## THE PROBLEM
From the line containing "This screenshot has width=488, height=868." down to the line containing "Given: Click magnifier icon in HEK1 node row" in the records below, reproduce every line exactly, ends included, and omit all others.

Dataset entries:
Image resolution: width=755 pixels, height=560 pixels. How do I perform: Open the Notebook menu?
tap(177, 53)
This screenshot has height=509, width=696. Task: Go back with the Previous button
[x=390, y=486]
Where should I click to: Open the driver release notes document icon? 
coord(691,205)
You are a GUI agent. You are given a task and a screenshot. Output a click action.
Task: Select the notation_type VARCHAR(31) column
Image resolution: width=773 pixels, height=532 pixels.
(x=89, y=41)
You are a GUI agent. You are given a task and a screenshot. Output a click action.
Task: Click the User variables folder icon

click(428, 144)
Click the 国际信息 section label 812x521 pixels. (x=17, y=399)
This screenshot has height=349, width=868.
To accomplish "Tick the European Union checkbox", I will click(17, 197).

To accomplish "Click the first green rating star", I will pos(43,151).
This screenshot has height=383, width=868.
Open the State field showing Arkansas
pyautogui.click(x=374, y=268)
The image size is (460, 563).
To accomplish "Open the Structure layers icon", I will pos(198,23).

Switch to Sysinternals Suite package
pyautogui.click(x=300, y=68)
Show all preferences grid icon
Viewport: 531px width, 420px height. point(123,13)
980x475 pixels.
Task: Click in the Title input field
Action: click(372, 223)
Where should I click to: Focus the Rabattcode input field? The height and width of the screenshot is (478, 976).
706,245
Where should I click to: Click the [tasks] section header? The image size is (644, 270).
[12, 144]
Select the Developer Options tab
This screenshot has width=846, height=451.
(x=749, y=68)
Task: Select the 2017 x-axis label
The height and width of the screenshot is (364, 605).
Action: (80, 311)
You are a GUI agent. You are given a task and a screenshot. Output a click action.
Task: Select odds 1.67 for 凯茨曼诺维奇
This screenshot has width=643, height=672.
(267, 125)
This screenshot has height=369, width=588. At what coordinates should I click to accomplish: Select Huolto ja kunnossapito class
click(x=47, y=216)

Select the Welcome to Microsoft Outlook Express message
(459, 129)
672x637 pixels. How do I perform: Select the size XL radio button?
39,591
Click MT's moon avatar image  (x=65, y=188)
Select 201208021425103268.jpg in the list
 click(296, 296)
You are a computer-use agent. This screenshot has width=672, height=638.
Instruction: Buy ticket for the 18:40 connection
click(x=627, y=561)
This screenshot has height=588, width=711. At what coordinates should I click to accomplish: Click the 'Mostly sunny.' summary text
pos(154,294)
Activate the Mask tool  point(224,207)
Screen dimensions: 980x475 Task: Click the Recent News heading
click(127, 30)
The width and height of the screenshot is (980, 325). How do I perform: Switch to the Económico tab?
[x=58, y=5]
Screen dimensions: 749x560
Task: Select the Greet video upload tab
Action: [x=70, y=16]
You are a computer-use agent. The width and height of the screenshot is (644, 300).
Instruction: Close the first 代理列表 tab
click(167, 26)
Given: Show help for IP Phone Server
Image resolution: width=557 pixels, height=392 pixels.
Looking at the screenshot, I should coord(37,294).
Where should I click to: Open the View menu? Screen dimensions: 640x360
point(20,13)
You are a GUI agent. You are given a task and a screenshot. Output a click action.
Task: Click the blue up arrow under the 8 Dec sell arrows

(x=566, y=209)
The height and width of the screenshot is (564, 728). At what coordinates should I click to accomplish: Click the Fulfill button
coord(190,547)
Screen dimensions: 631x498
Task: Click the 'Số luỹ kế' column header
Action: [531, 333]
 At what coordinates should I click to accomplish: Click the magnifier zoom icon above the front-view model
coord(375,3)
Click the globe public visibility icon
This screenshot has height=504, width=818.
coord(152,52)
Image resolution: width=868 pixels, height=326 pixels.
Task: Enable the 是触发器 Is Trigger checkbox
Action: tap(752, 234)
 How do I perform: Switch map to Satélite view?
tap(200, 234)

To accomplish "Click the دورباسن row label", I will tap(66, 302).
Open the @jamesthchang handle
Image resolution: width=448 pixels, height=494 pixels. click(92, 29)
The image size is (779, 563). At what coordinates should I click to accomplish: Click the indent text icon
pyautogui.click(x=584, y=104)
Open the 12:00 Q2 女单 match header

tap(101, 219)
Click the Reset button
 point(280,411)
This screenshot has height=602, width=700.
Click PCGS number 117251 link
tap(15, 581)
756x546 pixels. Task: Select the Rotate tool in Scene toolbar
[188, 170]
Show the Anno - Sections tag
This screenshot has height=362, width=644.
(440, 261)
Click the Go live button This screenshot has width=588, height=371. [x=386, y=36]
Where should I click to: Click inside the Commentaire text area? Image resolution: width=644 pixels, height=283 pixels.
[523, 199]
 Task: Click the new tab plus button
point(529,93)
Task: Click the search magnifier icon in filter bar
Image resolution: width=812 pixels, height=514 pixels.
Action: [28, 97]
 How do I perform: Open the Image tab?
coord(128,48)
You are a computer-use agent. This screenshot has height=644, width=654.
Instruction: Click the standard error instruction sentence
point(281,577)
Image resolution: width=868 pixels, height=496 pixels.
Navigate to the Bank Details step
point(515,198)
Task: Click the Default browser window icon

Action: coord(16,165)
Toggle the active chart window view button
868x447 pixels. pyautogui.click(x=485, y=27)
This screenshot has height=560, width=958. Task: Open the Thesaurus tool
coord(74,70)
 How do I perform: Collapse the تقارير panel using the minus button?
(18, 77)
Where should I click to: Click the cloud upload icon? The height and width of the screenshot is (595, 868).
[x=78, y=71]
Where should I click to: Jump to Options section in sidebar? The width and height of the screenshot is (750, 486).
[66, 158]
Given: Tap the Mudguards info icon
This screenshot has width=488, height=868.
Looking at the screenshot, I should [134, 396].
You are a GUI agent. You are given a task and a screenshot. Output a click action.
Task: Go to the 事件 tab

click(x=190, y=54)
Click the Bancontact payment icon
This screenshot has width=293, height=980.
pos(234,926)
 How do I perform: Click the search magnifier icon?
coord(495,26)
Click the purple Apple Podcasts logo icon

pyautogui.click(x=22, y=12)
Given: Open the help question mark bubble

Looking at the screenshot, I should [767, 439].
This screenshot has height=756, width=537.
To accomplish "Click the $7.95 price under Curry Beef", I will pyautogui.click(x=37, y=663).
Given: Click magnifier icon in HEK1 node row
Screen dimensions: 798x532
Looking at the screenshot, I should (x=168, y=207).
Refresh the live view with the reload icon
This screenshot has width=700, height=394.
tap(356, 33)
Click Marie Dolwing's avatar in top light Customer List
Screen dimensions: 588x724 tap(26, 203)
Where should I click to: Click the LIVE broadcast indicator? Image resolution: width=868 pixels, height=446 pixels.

## THE COMPLETED TASK
This screenshot has width=488, height=868.
Looking at the screenshot, I should [134, 396].
You are a GUI agent. You are given a task and a screenshot. Output a click action.
Task: Go to the 事件 tab

click(x=190, y=54)
Click the Bancontact payment icon
This screenshot has width=293, height=980.
pos(234,926)
 How do I perform: Click the search magnifier icon?
coord(495,26)
Click the purple Apple Podcasts logo icon

pyautogui.click(x=22, y=12)
Given: Open the help question mark bubble

Looking at the screenshot, I should [767, 439].
This screenshot has height=756, width=537.
To accomplish "Click the $7.95 price under Curry Beef", I will pyautogui.click(x=37, y=663).
Given: Click magnifier icon in HEK1 node row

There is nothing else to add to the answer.